#### Given data ####

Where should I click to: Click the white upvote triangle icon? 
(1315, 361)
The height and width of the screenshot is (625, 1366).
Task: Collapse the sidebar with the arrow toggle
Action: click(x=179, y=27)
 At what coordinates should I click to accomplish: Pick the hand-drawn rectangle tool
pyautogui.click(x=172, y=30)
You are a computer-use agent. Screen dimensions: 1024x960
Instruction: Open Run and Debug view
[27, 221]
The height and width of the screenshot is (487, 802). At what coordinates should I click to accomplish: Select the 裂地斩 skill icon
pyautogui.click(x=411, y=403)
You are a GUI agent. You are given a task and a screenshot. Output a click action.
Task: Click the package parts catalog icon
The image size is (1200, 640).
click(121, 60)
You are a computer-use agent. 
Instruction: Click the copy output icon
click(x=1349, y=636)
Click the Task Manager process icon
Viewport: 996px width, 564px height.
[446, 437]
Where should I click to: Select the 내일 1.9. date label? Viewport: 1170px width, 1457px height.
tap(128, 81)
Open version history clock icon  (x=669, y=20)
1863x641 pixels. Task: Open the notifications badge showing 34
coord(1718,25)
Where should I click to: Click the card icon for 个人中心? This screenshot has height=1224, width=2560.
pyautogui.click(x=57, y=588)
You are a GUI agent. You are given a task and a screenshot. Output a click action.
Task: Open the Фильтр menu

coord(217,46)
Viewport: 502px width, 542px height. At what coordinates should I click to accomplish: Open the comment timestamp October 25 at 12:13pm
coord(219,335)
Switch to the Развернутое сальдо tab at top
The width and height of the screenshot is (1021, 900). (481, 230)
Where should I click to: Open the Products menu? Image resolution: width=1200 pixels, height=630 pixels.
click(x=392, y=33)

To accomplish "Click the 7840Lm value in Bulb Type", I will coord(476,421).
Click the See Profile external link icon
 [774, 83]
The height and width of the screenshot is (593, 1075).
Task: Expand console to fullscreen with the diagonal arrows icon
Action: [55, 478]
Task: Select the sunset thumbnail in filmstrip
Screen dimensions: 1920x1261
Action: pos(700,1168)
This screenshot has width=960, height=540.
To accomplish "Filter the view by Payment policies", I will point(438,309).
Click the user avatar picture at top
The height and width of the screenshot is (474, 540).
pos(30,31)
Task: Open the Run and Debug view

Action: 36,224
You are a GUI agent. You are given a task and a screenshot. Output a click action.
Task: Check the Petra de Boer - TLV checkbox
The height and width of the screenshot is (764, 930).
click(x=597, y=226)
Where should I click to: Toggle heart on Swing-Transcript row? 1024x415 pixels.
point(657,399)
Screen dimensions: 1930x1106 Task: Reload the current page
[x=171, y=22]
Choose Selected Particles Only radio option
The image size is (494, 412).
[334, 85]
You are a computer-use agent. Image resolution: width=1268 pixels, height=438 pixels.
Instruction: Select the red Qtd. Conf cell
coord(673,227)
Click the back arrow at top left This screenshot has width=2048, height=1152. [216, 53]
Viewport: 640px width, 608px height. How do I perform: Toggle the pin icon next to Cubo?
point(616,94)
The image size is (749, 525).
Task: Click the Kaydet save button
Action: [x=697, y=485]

####

• [Given instruction]: Return the material above verbatim, reproducing every line without alteration.

• [Exercise answer]:
Where should I click to: Click the white upvote triangle icon? 
(1315, 361)
The height and width of the screenshot is (625, 1366).
Task: Collapse the sidebar with the arrow toggle
Action: click(x=179, y=27)
 At what coordinates should I click to accomplish: Pick the hand-drawn rectangle tool
pyautogui.click(x=172, y=30)
You are a computer-use agent. Screen dimensions: 1024x960
Instruction: Open Run and Debug view
[27, 221]
The height and width of the screenshot is (487, 802). At what coordinates should I click to accomplish: Select the 裂地斩 skill icon
pyautogui.click(x=411, y=403)
You are a GUI agent. You are given a task and a screenshot. Output a click action.
Task: Click the package parts catalog icon
The image size is (1200, 640).
click(121, 60)
You are a computer-use agent. 
Instruction: Click the copy output icon
click(x=1349, y=636)
Click the Task Manager process icon
Viewport: 996px width, 564px height.
[446, 437]
Where should I click to: Select the 내일 1.9. date label? Viewport: 1170px width, 1457px height.
tap(128, 81)
Open version history clock icon  (x=669, y=20)
1863x641 pixels. Task: Open the notifications badge showing 34
coord(1718,25)
Where should I click to: Click the card icon for 个人中心? This screenshot has height=1224, width=2560.
pyautogui.click(x=57, y=588)
You are a GUI agent. You are given a task and a screenshot. Output a click action.
Task: Open the Фильтр menu

coord(217,46)
Viewport: 502px width, 542px height. At what coordinates should I click to accomplish: Open the comment timestamp October 25 at 12:13pm
coord(219,335)
Switch to the Развернутое сальдо tab at top
The width and height of the screenshot is (1021, 900). (481, 230)
Where should I click to: Open the Products menu? Image resolution: width=1200 pixels, height=630 pixels.
click(x=392, y=33)

To accomplish "Click the 7840Lm value in Bulb Type", I will coord(476,421).
Click the See Profile external link icon
 [774, 83]
The height and width of the screenshot is (593, 1075).
Task: Expand console to fullscreen with the diagonal arrows icon
Action: [55, 478]
Task: Select the sunset thumbnail in filmstrip
Screen dimensions: 1920x1261
Action: pos(700,1168)
This screenshot has width=960, height=540.
To accomplish "Filter the view by Payment policies", I will point(438,309).
Click the user avatar picture at top
The height and width of the screenshot is (474, 540).
pos(30,31)
Task: Open the Run and Debug view

Action: 36,224
You are a GUI agent. You are given a task and a screenshot. Output a click action.
Task: Check the Petra de Boer - TLV checkbox
The height and width of the screenshot is (764, 930).
click(x=597, y=226)
Where should I click to: Toggle heart on Swing-Transcript row? 1024x415 pixels.
point(657,399)
Screen dimensions: 1930x1106 Task: Reload the current page
[x=171, y=22]
Choose Selected Particles Only radio option
The image size is (494, 412).
[334, 85]
You are a computer-use agent. Image resolution: width=1268 pixels, height=438 pixels.
Instruction: Select the red Qtd. Conf cell
coord(673,227)
Click the back arrow at top left This screenshot has width=2048, height=1152. [216, 53]
Viewport: 640px width, 608px height. How do I perform: Toggle the pin icon next to Cubo?
point(616,94)
The image size is (749, 525).
Task: Click the Kaydet save button
Action: [x=697, y=485]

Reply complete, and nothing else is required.